SHORT PROBLEM:
Copy out the lines from the one containing "This screenshot has" through the one containing "Select the Aspect", including both.

DATA PROVIDED:
========================

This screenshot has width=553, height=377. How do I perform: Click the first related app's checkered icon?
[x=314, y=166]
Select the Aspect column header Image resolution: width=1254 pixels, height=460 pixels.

========================

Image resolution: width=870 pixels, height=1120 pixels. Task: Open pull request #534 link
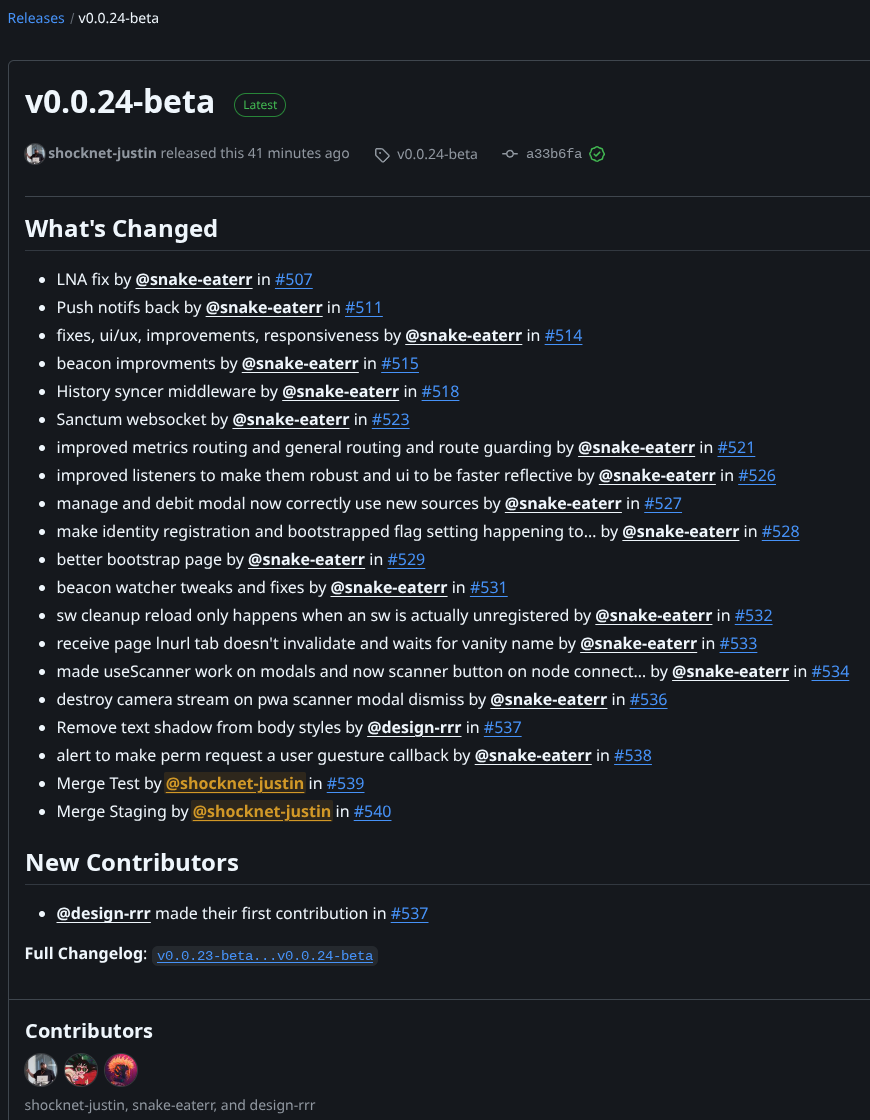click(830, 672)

========================

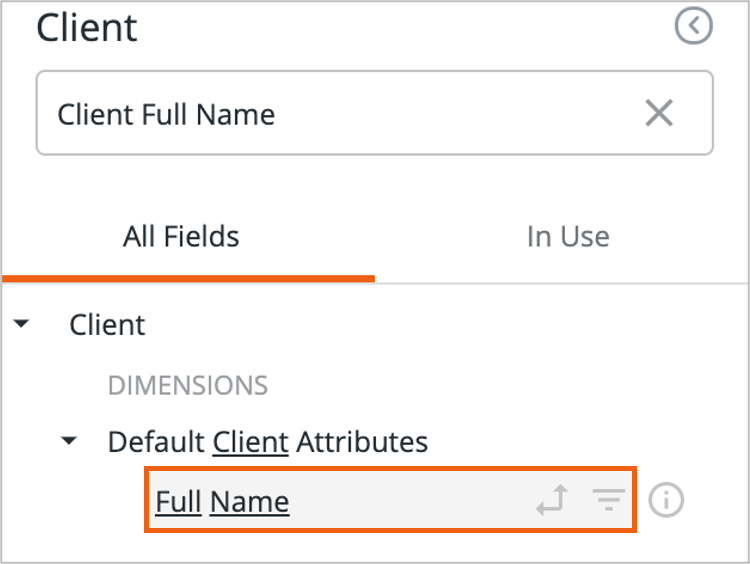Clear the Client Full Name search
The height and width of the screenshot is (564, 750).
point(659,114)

========================

EXERCISE RESULT:
This screenshot has width=553, height=377. How do I perform: Click the first related app's checkered icon?
[x=314, y=166]
Select the Aspect column header Image resolution: width=1254 pixels, height=460 pixels.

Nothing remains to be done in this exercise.